U-23代表・平河悠が海外移籍で町田最終戦 黒田監督、昌子主将の語る成長と実力

大島和人

7月6日の名古屋戦を終えた平河悠はチームを離れ、移籍に備えて渡欧する 【(C)FCMZ】

 FC町田ゼルビアは7月6日の名古屋グランパス戦に1-0で勝利した。22試合を終えて獲得した勝ち点は「46」でJ1の首位。2位・鹿島アントラーズ、3位・ガンバ大阪に勝ち点5差をつけている。

 町田は黒田剛監督就任後の1年半でJ2優勝、J1昇格、そして今季の首位争いと驚異的な成長を遂げている。そんなチーム「以上」の急成長を遂げた若者が、この名古屋戦でチームを離れることになった。U-23日本代表のサイドアタッカー、平河悠だ。

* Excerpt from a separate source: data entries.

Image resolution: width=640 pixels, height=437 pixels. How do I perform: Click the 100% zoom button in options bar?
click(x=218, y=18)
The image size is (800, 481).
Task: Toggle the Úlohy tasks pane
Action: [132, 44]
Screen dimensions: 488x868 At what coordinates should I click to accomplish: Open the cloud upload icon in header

 平河は山梨学院大3年だった2021年に、当時J2だった町田への加入を決めた。プロ初年度だった2023年、彼は町田のJ2制覇に大きく貢献。パリ五輪代表候補にも招集された。イングランド「ブリストル・シティFC」への移籍は最終段階で、クラブからは「海外クラブへの移籍を前提とした手続きと準備」と離脱の理由が発表されている。

 2024年はJ1で町田の快進撃、AFC U23アジアカップ カタール2024(パリ五輪アジア最終予選)制覇に貢献。7月下旬に開幕するパリ五輪も、引き続きメンバーに入っている。大学3年夏までは全く無名で、代表や選抜とも無縁だった男が、J1とU-23代表の「顔」となり、世界へ飛び立とうとしている。

平河を「勝って送り出そう」

 町田は前半30分に下田北斗のゴールで先制し、1-0で名古屋を下した。黒田監督は展開をこう振り返る。

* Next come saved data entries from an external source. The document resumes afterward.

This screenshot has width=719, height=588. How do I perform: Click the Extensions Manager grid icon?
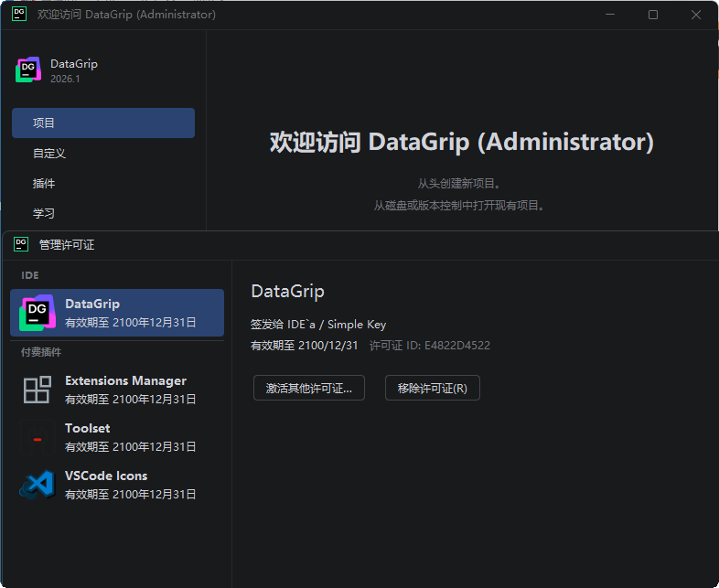38,390
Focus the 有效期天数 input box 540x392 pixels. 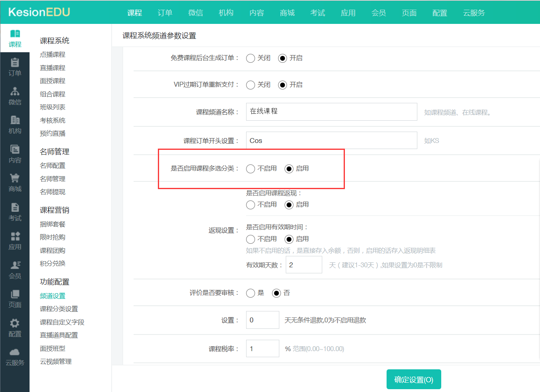coord(304,265)
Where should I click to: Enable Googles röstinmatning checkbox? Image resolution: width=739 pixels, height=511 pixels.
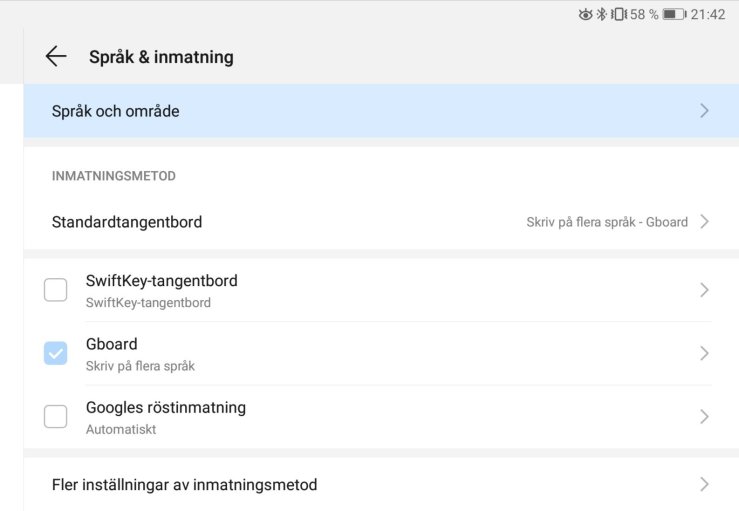click(x=56, y=416)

「名古屋さんは稲垣(祥)選手を平河にマンマークでつけて、スピードを出せないように対策してきていました。そこがロックされている分、その背後をしっかりと取ろう考えて、前半に少し修正をかけました。また荒木(駿太)を左、平河を右に置き、右からの侵入の方を多くしていこうということで、後半からはさらに圧力をかけました」

 平河の移籍はチームを一つにする材料になっていた。

「平河は今日が最後ということで、色々な思いがあったはずです。これまで約2年半、町田の勝利に貢献してくれた選手ですから、今日は笑顔で送り出そう、勝って送り出そうとチームに伝えて試合に入りました」(黒田監督)

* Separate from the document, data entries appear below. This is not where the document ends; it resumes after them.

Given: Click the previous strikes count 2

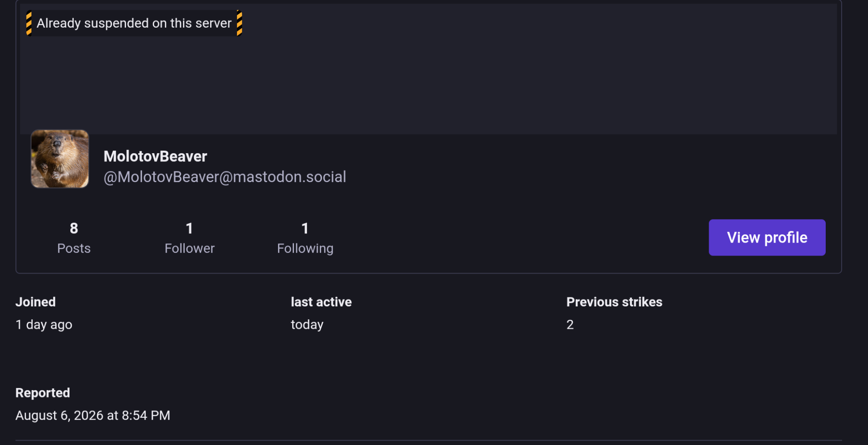Looking at the screenshot, I should click(x=570, y=325).
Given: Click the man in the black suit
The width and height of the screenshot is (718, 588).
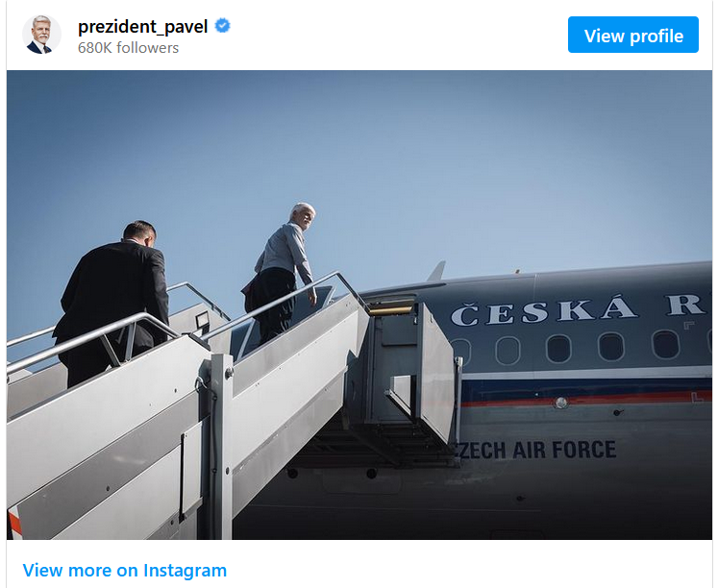Looking at the screenshot, I should click(111, 302).
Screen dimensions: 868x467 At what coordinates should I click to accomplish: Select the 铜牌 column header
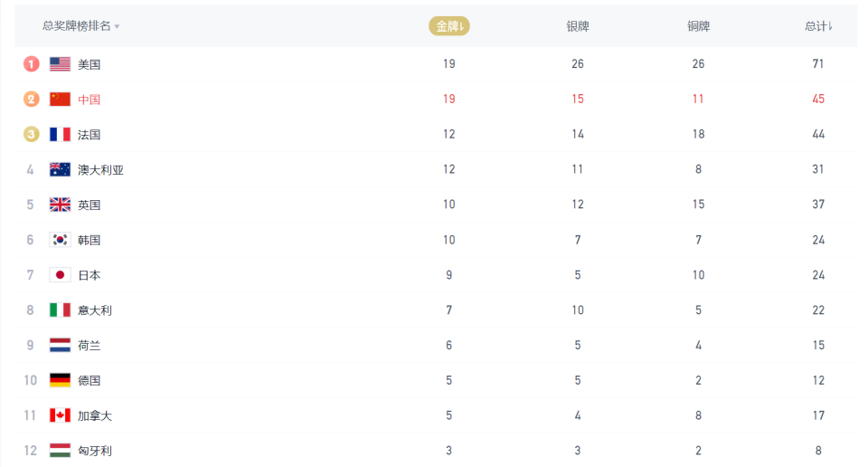pos(698,26)
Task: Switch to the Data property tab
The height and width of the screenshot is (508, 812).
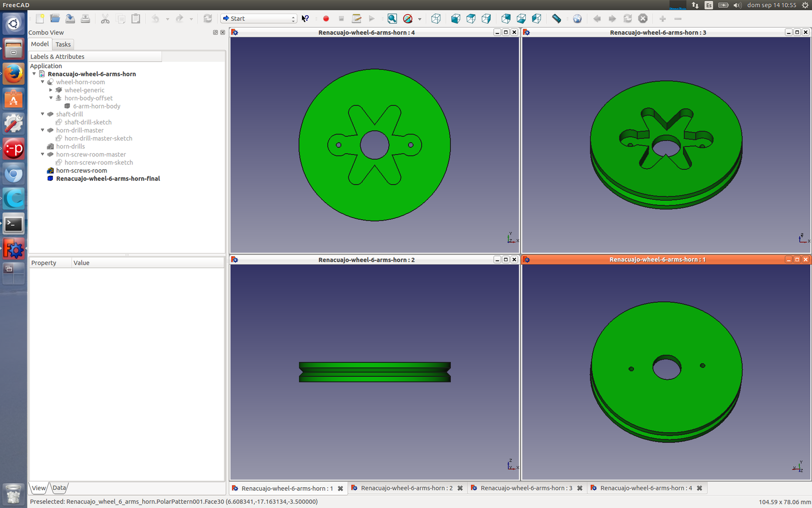Action: pyautogui.click(x=59, y=488)
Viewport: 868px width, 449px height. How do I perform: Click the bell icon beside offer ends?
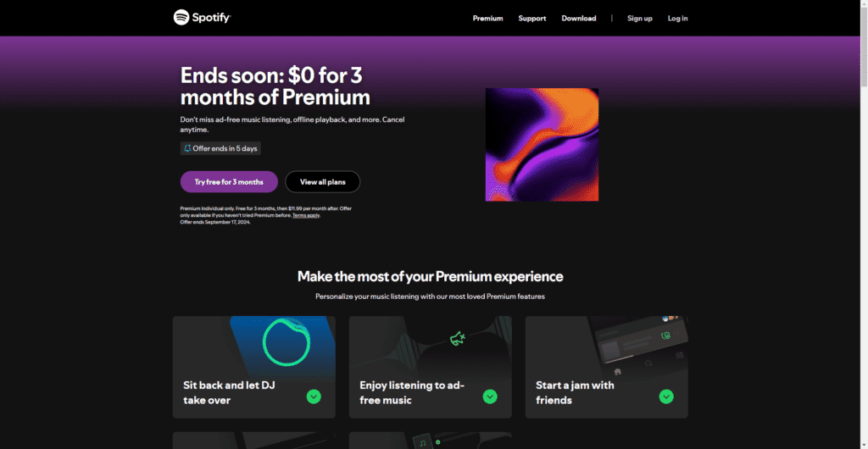point(187,148)
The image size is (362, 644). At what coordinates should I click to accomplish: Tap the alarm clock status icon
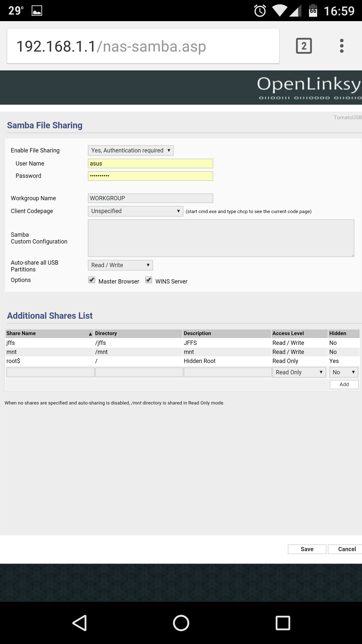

 中心選手の移籍は、チームにとって痛手だ。しかし未来ある若者をスムーズに「次のステップ」へ送り出すことで、波及効果も出る。

 高校サッカー歴の長い黒田監督だが、平河の移籍は快く受け入れた。

「高校の指導者だったら、説得する時間も長かったと思いますけど、これはプロの世界です。自分が成長するときだし、そのような考えを持たなければプロで長く監督はできない……という気づきのチャンスだと思いました。また彼の活躍によって次なる選手たち、または育成年代の子たちが夢を見られます。平河の活躍は必ずFC町田ゼルビアに返ってくるーー。そう信じて送り出します」

 藤尾翔太は同じ2001年生まれで、平河とともに五輪へ出場するU-23日本代表だ。彼はピリ辛の励ましで、仲間を送り出した。

「悠を気持ちよく行かせるために、今日の試合は勝ちたかったです。悠には『俺にアシストしてから行け』と言っていたんですけど、(名古屋戦では)アシストをしなかったので、オリンピックでしてもらおうかなと思います」

オファーを受けて町田入りを即決

黒田監督も快く平河を送り出した 【(C)J.LEAGUE】

 平河は佐賀県鹿島市出身の23歳。「2001年1月3日」の生年月日で気づく方もいるだろうが、あと3日生まれが早かったらパリ五輪世代から外れていた。

 五輪代表レベルの選手で、これだけ晩熟な、注目されるタイミングが遅かった事例を他に知らない。彼は佐賀東高2年次に第96回全国高校サッカー選手権を経験しているが、当時は控えで全国大会に起用されていない。「10代の頃はプロにもなれないと思っていた」という、無名のサッカー少年だった。自らがパリ世代という意識も特になかったという。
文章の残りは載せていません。